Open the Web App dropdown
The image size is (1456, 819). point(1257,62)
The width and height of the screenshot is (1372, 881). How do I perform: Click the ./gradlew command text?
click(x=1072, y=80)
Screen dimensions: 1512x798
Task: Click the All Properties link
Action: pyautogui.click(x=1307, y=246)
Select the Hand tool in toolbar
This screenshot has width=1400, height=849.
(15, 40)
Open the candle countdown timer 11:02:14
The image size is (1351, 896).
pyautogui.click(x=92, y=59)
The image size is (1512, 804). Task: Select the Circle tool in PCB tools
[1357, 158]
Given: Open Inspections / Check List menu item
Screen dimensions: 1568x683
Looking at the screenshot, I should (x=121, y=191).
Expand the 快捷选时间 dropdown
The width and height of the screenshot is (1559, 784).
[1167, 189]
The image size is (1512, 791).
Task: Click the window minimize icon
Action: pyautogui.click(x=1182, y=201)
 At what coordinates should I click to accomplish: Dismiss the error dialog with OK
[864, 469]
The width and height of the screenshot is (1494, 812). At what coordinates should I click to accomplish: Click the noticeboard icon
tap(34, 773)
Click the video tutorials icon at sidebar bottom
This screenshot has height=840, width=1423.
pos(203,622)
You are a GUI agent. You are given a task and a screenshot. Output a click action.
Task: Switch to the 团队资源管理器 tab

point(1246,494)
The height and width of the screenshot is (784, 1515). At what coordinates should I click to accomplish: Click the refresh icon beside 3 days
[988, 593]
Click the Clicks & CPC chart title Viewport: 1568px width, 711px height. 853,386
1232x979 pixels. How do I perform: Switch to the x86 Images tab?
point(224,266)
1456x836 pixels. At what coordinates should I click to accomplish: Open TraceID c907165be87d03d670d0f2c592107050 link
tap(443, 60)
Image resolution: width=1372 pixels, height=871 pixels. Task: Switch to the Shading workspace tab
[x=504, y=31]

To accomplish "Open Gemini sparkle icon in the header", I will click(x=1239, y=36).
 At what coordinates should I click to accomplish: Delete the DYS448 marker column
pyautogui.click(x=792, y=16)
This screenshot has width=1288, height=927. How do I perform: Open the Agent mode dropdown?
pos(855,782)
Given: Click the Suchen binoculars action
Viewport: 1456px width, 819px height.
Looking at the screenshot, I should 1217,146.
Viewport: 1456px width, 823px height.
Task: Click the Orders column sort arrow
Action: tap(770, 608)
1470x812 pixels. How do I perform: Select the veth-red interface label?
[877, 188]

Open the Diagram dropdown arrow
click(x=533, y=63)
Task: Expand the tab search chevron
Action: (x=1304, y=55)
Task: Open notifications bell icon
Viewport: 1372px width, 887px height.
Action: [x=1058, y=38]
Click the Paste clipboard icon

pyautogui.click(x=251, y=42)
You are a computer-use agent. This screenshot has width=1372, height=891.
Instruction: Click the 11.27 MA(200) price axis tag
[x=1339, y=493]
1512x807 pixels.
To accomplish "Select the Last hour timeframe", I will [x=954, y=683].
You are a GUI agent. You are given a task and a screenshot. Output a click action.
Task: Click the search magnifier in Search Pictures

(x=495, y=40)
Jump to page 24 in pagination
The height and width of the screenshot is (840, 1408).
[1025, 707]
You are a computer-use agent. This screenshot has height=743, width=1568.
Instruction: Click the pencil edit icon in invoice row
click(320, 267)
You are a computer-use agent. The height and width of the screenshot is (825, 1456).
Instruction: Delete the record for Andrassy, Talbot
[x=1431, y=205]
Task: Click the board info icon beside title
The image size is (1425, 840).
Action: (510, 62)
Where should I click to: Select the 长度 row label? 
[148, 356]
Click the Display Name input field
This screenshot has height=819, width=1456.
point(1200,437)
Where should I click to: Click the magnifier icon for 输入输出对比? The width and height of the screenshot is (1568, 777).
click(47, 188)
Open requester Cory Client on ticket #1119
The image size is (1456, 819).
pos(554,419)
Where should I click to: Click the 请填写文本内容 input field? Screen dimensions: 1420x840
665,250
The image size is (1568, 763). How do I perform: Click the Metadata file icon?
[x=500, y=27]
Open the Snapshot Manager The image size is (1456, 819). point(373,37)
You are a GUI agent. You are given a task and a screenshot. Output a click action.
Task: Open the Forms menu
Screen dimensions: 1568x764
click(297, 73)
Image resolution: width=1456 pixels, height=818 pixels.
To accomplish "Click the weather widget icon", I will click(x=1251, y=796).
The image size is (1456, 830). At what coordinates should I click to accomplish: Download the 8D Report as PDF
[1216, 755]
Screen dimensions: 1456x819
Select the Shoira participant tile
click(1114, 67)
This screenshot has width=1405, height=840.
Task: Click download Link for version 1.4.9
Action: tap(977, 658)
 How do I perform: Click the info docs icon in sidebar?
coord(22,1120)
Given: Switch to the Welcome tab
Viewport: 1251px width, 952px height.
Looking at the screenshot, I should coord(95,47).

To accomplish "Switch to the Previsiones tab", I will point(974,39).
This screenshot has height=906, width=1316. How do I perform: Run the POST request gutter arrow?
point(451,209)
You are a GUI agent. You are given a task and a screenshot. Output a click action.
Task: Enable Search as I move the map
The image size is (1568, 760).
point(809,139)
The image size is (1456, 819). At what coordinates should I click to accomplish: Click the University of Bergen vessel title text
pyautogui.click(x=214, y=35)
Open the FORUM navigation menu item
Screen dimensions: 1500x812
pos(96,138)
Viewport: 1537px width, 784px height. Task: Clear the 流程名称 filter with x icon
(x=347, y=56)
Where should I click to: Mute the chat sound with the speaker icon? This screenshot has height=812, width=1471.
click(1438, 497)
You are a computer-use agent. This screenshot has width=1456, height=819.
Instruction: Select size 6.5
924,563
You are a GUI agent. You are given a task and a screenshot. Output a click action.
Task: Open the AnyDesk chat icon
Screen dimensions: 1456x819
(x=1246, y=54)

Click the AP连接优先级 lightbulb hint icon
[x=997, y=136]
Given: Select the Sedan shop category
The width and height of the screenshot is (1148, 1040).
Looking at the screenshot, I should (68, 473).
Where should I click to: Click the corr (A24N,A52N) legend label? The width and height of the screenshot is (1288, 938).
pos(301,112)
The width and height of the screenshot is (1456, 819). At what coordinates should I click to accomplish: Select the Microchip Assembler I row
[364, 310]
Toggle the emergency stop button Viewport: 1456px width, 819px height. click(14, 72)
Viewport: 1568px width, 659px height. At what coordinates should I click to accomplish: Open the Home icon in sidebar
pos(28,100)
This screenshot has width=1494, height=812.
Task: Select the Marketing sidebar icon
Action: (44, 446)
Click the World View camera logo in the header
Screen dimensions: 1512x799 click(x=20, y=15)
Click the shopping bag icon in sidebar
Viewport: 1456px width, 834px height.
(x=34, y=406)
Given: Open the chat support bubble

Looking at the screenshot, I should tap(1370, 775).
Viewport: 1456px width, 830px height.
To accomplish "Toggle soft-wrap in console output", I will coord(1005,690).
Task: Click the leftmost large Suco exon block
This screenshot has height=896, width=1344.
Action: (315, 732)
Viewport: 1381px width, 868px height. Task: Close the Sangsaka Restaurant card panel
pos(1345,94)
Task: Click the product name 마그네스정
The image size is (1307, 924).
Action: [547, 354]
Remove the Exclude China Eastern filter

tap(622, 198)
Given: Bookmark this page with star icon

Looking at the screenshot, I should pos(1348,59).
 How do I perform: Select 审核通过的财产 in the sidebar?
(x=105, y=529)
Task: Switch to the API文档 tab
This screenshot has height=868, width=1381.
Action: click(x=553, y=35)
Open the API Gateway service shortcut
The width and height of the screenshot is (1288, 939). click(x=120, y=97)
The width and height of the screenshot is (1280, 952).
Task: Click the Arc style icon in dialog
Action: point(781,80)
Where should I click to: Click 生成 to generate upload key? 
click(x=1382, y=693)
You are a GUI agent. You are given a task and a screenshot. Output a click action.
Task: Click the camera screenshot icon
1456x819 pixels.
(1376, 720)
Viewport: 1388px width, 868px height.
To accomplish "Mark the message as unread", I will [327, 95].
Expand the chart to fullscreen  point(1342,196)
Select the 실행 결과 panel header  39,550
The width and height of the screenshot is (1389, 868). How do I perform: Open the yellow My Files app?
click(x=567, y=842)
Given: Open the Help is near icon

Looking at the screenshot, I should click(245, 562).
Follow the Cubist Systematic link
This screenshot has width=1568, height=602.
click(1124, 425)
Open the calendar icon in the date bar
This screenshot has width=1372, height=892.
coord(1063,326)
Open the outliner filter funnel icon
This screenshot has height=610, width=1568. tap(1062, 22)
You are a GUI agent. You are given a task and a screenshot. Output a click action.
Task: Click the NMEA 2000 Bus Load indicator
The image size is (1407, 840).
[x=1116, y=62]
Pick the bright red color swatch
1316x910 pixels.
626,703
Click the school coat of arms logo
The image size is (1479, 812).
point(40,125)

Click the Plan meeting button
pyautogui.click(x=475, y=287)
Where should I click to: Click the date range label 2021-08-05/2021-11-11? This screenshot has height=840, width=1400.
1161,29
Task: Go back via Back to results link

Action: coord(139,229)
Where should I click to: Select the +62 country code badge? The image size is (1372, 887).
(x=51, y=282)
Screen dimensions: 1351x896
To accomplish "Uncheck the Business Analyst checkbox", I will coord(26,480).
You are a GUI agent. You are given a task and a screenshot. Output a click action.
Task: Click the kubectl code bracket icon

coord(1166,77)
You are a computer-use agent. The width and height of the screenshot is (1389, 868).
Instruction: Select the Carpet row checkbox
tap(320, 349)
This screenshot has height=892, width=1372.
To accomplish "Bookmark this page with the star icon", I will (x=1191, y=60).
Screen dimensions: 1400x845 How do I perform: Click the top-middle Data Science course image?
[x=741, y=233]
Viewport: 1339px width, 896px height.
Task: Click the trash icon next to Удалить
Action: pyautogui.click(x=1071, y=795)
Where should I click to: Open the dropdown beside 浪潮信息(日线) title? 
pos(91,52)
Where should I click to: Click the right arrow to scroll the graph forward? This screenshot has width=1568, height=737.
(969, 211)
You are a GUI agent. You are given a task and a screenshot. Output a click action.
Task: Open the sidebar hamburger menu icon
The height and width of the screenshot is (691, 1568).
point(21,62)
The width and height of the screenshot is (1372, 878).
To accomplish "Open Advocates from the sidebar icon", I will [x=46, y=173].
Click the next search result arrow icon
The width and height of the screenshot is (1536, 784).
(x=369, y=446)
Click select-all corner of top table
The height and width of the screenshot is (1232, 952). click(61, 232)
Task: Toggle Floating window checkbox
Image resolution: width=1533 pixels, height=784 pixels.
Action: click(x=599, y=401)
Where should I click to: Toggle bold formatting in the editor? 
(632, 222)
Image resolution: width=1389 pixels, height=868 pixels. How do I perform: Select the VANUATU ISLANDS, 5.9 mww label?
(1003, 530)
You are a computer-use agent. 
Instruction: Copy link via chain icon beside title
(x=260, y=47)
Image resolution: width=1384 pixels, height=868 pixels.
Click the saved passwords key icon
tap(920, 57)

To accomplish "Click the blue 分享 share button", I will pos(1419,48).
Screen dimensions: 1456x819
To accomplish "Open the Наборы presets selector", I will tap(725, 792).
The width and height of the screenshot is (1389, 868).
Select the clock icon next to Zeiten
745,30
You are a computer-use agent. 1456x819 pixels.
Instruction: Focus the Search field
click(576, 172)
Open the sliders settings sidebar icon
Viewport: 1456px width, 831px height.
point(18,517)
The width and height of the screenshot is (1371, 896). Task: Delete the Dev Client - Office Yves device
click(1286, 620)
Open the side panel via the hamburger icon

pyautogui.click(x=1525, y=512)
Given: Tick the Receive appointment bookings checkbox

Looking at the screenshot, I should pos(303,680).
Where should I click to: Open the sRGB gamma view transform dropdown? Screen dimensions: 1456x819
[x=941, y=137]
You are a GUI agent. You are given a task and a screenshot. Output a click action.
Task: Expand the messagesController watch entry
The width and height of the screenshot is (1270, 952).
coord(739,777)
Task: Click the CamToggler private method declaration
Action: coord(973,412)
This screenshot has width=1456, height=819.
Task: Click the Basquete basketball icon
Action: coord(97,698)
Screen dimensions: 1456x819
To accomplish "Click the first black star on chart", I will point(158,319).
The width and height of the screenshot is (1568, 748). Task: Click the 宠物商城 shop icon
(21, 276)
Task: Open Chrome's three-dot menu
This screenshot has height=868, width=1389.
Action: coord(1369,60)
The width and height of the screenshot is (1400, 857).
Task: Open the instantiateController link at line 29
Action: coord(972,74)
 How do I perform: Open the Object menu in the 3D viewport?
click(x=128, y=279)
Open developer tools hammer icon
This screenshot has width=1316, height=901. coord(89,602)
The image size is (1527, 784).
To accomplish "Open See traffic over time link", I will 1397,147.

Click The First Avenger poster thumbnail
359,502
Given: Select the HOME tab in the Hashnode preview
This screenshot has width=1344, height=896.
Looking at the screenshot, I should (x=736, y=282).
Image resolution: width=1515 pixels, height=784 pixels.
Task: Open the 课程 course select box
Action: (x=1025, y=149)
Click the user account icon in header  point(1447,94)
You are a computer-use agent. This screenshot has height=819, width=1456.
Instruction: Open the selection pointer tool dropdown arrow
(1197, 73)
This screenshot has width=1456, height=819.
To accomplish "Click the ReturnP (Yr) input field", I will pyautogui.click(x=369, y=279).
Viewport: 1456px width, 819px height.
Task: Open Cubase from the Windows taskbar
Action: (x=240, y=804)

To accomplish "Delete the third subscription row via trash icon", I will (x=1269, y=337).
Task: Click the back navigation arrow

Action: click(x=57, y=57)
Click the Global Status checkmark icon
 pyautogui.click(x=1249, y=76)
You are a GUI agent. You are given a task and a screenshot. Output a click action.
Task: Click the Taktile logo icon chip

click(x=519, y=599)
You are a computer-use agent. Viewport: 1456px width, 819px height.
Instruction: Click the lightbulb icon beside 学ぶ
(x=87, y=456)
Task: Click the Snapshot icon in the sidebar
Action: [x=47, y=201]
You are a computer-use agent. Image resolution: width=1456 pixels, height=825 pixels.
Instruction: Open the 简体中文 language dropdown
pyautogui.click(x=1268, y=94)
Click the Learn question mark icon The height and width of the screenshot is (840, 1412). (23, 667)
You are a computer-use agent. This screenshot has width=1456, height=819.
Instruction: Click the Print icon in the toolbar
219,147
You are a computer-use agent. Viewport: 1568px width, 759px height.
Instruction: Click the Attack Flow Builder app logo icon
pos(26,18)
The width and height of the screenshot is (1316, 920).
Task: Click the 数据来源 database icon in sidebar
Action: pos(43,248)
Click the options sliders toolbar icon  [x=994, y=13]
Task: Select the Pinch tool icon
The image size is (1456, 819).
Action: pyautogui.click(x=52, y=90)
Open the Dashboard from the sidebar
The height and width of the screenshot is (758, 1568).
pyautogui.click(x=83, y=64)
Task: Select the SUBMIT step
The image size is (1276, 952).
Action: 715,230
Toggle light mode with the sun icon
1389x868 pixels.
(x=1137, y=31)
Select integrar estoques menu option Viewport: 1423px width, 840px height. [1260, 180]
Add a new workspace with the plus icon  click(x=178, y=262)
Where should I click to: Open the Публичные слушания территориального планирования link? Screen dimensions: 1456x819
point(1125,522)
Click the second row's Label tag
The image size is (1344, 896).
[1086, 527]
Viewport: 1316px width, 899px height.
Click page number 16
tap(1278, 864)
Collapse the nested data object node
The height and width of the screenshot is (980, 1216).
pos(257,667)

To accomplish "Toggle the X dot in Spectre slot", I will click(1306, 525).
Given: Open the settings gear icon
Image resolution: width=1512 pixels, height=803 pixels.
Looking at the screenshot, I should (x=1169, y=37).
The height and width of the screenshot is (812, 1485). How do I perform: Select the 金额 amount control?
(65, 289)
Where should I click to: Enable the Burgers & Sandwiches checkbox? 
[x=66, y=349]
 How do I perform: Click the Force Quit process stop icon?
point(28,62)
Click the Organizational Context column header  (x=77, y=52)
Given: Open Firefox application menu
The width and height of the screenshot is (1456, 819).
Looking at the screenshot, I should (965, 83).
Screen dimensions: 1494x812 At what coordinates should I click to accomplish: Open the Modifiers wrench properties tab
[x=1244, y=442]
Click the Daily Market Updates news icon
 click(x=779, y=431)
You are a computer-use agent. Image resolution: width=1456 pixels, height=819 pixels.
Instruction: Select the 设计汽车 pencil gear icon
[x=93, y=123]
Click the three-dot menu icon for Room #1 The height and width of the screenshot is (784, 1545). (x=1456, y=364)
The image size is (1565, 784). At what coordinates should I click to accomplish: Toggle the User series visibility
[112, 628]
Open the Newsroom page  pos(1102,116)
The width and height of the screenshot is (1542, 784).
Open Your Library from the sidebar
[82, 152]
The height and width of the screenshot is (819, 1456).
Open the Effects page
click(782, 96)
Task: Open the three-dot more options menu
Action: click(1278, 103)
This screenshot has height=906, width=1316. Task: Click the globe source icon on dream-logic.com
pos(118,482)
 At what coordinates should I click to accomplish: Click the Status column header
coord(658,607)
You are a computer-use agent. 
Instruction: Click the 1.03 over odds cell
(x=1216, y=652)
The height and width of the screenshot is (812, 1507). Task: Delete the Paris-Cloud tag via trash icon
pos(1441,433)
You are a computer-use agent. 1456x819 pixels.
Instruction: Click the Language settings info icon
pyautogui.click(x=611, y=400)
....
### What you will do:
Scan the data above and report each line in which "chart" is present.

### Solution below:
Click the Clicks & CPC chart title Viewport: 1568px width, 711px height. 853,386
Expand the chart to fullscreen  point(1342,196)
To accomplish "Click the first black star on chart", I will point(158,319).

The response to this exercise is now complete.